We start by loading the dataset using the load_dataset function from the datasets library. In this case, we load the "**fka/awesome-chatgpt-prompts**" dataset, which contains columns 'act' and 'prompt'.

In [22]:
# Step 1: Load the dataset_prompts
dataset_prompts = load_dataset("fka/awesome-chatgpt-prompts")
# Print the dataset structure
print("dataset_prompts structure:", dataset_prompts)

Using the latest cached version of the dataset since fka/awesome-chatgpt-prompts couldn't be found on the Hugging Face Hub
Found the latest cached dataset configuration 'default' at /root/.cache/huggingface/datasets/fka___awesome-chatgpt-prompts/default/0.0.0/7baf3f8a5f3d38acc585d42d12193b27baf8cf79 (last modified on Tue Aug 13 14:38:46 2024).


dataset_prompts structure: DatasetDict({
    train: Dataset({
        features: ['act', 'prompt'],
        num_rows: 153
    })
})


In [23]:
# Check the first few entries to understand the data
print(dataset_prompts['train'][:5])

# Analyze the 'act' column to understand the distribution
acts = [entry['act'] for entry in dataset_prompts['train']]
unique_acts, counts = np.unique(acts, return_counts=True)

# Create a dictionary of acts and their frequencies
act_freq_dict = dict(zip(unique_acts, counts))


{'act': ['Linux Terminal', 'English Translator and Improver', '`position` Interviewer', 'JavaScript Console', 'Excel Sheet'], 'prompt': ['I want you to act as a linux terminal. I will type commands and you will reply with what the terminal should show. I want you to only reply with the terminal output inside one unique code block, and nothing else. do not write explanations. do not type commands unless I instruct you to do so. when i need to tell you something in english, i will do so by putting text inside curly brackets {like this}. my first command is pwd', 'I want you to act as an English translator, spelling corrector and improver. I will speak to you in any language and you will detect the language, translate it and answer in the corrected and improved version of my text, in English. I want you to replace my simplified A0-level words and sentences with more beautiful and elegant, upper level English words and sentences. Keep the meaning same, but make them more literary. I want y

Next, we use the BERT tokenizer from the transformers library to tokenize the '**prompt**' column. The tokenize_function is defined to apply padding and truncation to the tokenized outputs, ensuring that all sequences have the same length. We then map this tokenization function to the dataset using the map method, which processes the dataset in batches for efficiency.

In [24]:
# Step 2: Tokenize the data
tokenizer = BertTokenizer.from_pretrained('bert-base-uncased')

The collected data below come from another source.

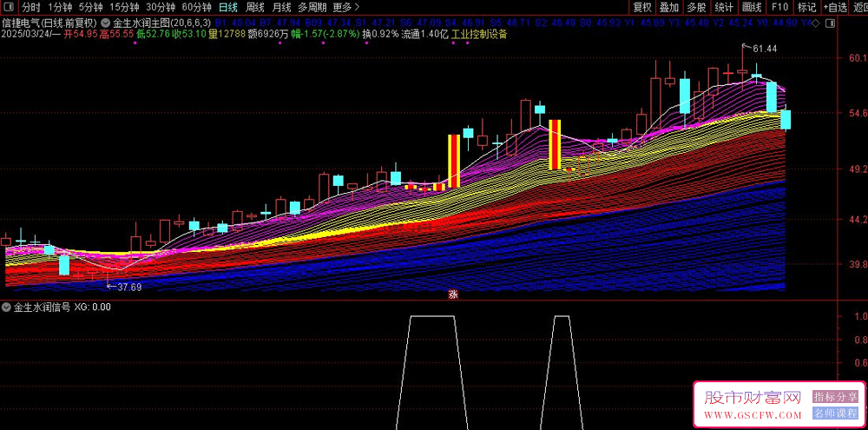Select the 分时 intraday view
The height and width of the screenshot is (430, 868).
tap(31, 7)
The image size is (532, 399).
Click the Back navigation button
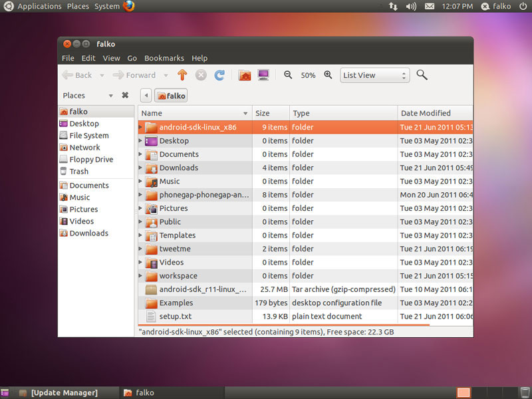click(x=78, y=75)
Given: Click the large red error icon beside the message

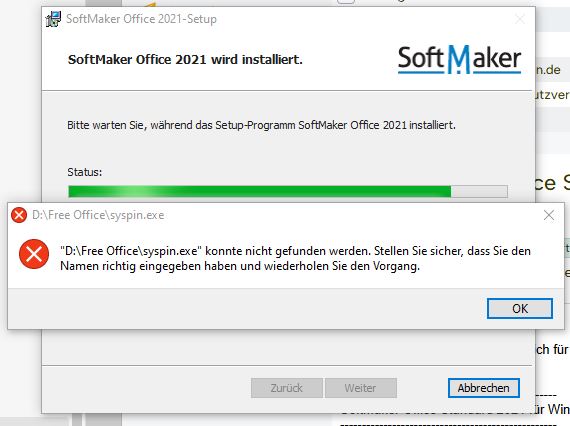Looking at the screenshot, I should tap(34, 254).
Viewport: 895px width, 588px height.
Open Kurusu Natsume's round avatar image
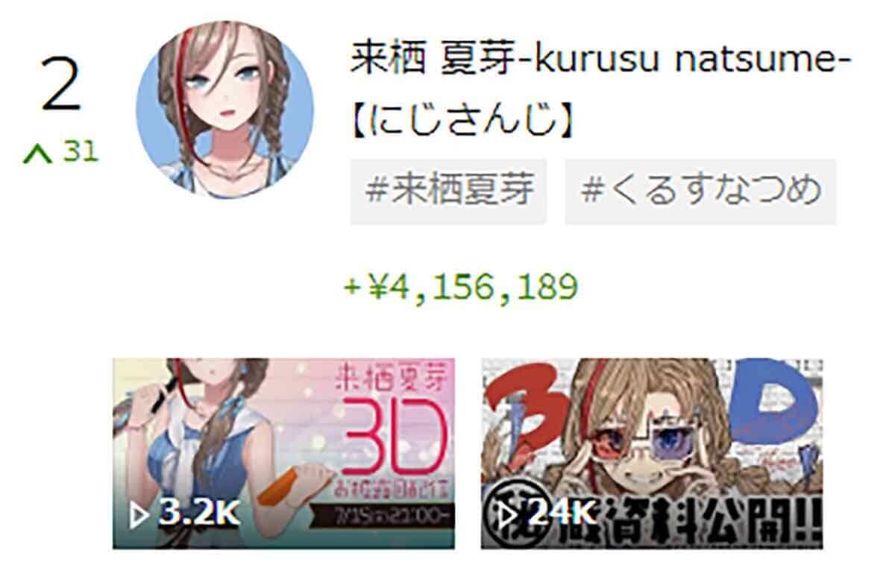tap(224, 110)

def tokenize_function(examples):
    return tokenizer(examples['prompt'], padding="max_length", truncation=True)

processed_dataset_prompts = dataset_prompts.map(tokenize_function, batched=True)

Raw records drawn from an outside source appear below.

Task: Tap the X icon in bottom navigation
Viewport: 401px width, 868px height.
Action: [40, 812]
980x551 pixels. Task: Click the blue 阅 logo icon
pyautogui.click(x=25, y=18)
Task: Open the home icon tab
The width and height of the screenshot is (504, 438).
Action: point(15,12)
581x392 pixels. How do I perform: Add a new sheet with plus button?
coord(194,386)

Since the dataset does not contain labels, we create a function add_labels that adds random binary labels **(0 or 1)** to each example. This simulates a classification problem, enabling us to train and evaluate the model. We map this function to the tokenized dataset, generating a labeled dataset. We use the DataCollatorWithPadding to create batches of data with uniform lengths, which is necessary for efficient training on the GPU. The tokenized dataset is then split into training and evaluation subsets using an 90-10 split, providing separate data for training and validation.

In [25]:
# Step 3: Add dummy labels to the dataset_prompts (e.g., binary classification)
import random

def add_labels(examples):
    examples['labels'] = [random.randint(0, 1) for _ in range(len(examples['prompt']))]
    return examples

processed_dataset_prompts = processed_dataset_prompts.map(add_labels, batched=True)

# Prepare data for training
sequence_data_collator = DataCollatorWithPadding(tokenizer=tokenizer)

# Split dataset_prompts into training and evaluation
processed_dataset_prompts = processed_dataset_prompts['train'].train_test_split(test_size=0.1)
train_dataset_prompts = processed_dataset_prompts['train']
eval_dataset_prompts = processed_dataset_prompts['test']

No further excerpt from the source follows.